Assuming my 2020 versus 2019 assessment is correct, why would there a dip in HAI cases? First off, there were less people coming and going into these facilities. Second, the facilities received extra attention by the operation and maintenance staff, housekeeping, and health care staff themselves. All of them were far more proactive in 2020 following standard cleaning and hygiene procedures than in the past, not to mention that stricter rules were put in place to combat COVID-19. Most important were the restrictions placed on visitors who were accompanying the individual who had scheduled the appointment.
Now, some may dispute these statements, but I’ve seen firsthand health care policy and procedures pre-COVID-19, and I’m confident I’m more right than wrong. If you deduct the hospital’s entire staff and focused strictly on those people coming and going prior to 2020, it’s safe to estimate 40%-50% of those visiting the facility were just that, visitors and not patients. On the patient room floors, visitors were used to coming and going, often in small groups. Let’s estimate the number of visitors exceeded the number of patients by a two-to-one ratio, if not more in pre-COVID-19 days. It’s also safe to say that before 2020, most visitors did not follow the hospital’s hygiene guidelines that were in place. And health care workers within the facility didn’t always follow their hospital’s own infection control guidelines, especially when compared to 2020, “the COVID year.”
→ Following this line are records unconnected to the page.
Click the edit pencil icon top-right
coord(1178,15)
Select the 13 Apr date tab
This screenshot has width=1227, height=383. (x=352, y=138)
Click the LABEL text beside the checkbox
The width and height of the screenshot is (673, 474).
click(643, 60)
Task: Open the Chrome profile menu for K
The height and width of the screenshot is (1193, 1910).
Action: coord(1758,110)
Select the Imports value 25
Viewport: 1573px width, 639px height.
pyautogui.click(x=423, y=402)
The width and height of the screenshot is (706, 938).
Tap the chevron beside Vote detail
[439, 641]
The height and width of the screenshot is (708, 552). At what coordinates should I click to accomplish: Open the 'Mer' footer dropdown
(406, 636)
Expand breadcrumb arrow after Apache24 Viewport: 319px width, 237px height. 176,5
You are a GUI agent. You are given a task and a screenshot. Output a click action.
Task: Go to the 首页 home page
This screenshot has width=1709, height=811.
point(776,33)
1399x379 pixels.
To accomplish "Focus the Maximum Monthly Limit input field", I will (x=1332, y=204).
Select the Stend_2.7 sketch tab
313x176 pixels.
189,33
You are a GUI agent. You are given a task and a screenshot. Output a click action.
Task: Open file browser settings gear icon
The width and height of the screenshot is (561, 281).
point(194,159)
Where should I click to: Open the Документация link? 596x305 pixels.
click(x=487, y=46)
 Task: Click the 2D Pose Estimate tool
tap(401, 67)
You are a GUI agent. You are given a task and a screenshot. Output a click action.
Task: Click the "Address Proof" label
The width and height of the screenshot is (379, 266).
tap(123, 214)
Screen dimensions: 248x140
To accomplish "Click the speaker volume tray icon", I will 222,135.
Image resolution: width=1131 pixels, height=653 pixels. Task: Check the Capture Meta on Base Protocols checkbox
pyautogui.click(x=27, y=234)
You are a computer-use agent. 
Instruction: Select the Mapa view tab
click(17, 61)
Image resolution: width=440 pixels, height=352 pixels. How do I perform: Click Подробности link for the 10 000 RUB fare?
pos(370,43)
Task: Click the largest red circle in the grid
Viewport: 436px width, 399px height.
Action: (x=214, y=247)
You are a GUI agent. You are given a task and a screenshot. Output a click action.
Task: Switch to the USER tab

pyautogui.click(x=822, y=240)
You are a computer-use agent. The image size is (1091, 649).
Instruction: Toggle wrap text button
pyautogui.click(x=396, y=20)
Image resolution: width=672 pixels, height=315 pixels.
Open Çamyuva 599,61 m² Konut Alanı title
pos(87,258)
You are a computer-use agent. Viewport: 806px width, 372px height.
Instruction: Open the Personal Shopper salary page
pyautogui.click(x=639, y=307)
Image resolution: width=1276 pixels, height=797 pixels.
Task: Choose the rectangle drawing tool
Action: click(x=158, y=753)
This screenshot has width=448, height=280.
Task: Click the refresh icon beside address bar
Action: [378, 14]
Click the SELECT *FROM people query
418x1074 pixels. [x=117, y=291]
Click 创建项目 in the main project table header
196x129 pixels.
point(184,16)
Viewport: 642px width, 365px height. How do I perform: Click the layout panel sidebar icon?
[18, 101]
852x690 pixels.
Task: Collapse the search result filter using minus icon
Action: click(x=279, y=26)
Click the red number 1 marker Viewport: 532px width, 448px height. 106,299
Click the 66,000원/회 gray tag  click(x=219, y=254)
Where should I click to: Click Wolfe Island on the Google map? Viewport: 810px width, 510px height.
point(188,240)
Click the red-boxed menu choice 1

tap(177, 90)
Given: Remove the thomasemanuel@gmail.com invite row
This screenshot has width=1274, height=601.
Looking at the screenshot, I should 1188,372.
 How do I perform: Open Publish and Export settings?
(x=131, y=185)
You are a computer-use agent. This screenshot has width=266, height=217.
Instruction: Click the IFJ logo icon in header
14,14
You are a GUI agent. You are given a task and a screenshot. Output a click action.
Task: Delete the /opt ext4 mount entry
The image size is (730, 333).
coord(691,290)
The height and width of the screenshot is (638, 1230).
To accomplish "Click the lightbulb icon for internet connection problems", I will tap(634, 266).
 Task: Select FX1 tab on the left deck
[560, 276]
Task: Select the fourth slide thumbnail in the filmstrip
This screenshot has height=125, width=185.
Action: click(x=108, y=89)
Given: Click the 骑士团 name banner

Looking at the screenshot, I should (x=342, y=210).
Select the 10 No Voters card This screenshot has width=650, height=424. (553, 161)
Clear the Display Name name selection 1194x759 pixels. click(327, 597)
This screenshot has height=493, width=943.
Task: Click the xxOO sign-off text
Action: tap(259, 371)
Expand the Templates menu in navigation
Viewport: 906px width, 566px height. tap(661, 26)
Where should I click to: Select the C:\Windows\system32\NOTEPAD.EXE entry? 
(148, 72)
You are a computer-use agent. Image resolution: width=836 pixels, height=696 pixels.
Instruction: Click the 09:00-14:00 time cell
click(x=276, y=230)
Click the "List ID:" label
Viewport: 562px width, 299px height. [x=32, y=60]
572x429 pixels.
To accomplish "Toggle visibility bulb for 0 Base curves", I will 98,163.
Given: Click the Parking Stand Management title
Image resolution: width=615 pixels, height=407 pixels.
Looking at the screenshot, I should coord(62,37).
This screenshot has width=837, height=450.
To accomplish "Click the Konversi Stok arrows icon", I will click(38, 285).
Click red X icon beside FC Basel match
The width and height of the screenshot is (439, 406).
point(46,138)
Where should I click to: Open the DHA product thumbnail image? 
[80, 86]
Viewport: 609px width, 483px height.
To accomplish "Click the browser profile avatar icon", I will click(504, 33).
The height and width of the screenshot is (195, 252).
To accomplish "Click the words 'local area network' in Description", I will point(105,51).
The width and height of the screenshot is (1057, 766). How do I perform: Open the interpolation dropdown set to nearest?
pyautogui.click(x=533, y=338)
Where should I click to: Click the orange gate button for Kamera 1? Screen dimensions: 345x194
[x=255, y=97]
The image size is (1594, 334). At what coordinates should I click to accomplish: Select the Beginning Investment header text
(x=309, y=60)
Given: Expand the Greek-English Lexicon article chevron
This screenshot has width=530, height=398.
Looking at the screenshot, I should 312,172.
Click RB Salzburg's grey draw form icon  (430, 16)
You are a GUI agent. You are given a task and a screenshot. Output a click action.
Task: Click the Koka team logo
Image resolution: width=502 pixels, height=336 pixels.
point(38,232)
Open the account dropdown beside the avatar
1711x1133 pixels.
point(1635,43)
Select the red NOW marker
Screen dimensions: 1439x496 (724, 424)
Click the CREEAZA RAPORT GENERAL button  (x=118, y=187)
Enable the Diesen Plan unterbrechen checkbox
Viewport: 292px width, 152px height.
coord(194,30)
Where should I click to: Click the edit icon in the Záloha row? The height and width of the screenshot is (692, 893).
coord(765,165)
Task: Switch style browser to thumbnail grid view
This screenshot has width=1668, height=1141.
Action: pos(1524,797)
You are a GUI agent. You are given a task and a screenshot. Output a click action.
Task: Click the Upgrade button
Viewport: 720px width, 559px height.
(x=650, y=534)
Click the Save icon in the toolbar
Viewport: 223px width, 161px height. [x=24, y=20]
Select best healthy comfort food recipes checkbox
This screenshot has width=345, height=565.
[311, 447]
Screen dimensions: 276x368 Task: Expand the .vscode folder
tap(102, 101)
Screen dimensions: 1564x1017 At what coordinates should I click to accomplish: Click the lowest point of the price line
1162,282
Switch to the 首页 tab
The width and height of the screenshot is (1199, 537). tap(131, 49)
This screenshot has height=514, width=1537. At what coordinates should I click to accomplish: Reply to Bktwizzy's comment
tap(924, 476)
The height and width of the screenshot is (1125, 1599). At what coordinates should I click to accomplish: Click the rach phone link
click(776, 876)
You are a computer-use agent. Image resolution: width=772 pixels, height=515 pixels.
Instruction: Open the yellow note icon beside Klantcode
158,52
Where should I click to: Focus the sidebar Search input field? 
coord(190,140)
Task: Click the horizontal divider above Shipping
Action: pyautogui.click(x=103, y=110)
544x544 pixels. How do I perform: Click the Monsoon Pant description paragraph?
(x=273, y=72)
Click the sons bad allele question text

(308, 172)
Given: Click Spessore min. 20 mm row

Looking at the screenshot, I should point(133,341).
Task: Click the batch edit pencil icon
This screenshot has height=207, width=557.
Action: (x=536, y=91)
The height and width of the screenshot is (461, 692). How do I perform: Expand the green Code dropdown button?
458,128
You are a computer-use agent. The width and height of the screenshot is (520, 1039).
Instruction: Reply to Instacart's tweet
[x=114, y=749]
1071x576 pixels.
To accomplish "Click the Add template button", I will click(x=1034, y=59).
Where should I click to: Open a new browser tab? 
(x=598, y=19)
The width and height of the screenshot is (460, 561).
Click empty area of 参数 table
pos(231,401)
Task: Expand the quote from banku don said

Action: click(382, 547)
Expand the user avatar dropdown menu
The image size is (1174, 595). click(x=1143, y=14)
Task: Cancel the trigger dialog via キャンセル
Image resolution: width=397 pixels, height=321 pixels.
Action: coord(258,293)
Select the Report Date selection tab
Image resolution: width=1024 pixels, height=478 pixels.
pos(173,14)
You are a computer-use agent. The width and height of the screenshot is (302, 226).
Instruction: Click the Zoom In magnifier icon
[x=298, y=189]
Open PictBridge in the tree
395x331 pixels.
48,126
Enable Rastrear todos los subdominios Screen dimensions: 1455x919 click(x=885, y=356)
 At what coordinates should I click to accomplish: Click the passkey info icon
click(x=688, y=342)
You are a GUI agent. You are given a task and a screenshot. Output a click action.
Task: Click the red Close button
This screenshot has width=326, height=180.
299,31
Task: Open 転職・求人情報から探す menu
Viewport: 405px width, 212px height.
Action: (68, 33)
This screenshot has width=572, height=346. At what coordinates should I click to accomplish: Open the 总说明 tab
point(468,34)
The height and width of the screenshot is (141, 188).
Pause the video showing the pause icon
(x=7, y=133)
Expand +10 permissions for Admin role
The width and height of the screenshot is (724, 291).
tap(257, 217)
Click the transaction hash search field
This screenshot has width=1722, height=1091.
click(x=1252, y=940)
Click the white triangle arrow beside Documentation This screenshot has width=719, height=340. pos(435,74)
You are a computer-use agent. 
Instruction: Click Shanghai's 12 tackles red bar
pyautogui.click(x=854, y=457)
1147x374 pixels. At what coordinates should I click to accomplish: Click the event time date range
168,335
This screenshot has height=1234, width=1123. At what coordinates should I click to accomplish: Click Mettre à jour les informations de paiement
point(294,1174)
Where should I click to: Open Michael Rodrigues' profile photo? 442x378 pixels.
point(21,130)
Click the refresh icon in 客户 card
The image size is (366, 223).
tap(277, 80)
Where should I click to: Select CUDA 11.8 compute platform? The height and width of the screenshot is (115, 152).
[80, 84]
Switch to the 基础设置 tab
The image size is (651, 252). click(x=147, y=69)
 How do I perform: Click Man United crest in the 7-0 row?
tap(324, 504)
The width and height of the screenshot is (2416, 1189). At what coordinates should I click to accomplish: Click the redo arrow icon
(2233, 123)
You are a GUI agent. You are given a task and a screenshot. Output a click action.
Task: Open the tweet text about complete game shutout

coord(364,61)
Going forward, health care facilities that strive to retain or achieve high performance should implement a quality-control study to capture before, during, and after a pandemic to improve their current cleaning and hygiene protocol as well as seriously revisit the facilities visitor rules and regulations. Before COVID-19 implemented restrictions on visitors, coming and going from the facility would be considered infringing on patient and visitor rights, but now, our lessons learned prove HAI cases can be reduced when hospitals put restrictions on their open-door policies for the benefit of the hospital staff, patients, and visitors. An often-quoted 2013 U.S. Center for Disease Control and Prevention (CDC) review identified nearly 1.7 million hospitalized patients annually acquire HAIs while being treated for other health issues and that more than 98,000 patients (one in 17) died due to these infections. In that year, the economic burden to the U.S. may be as high as $45 billion per year. What would that financial projection be today?
If health care facilities would take into account the lessons learned from their past open-door policy, one could say this would be a high-performance win-win-win for the hospital’s operating budgets, the occupants, patients, visitors, and the reputation of the health care organization.